Our study aimed to evaluate the role of Cytochrome P450 1A1 (CYP1A1 MspI) (3801 T/C) gene polymorphism in the development of chronic obstructive pulmonary disease (COPD).
This study was conducted on 35 COPD patients who were recruited from inpatient ward and outpatient clinic of Chest Department of Ain Shams University Hospitals and 15 age- and sex- matched, apparently healthy, non smoker individuals with no history or clinical findings suggestive of chest diseases. Assay of MspI gene polymorphism was performed by PCR-RFLP analysis.
Our results showed no significant statistical difference in the genotypic distributions of the CYP1A1 MspI SNP between COPD patients and the control subjects.
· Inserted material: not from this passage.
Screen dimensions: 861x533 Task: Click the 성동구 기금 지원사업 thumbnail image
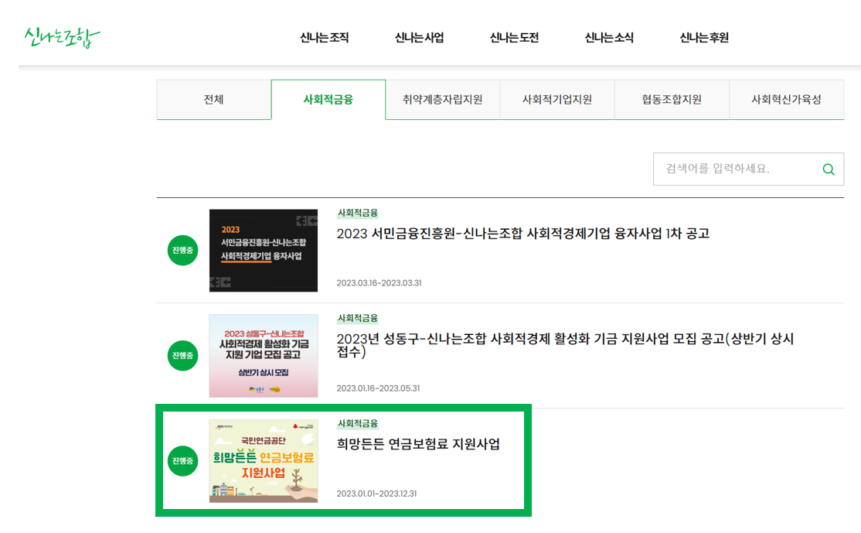click(263, 355)
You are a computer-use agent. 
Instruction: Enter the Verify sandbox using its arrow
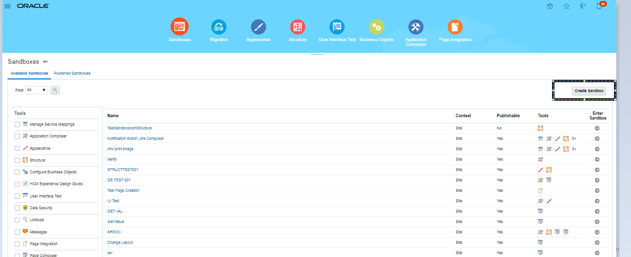(x=597, y=160)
However, we observed a significant association between the presence of C allele and development of more severe COPD cases.
In conclusion, the study had demonstrated that there was no significant association between CYP1A1 MspI gene polymorphism and risk of development of COPD in Egyptian population. The non-significance of our results in this study may be due to the small sample size compared to other studies, ethnic variation and different population.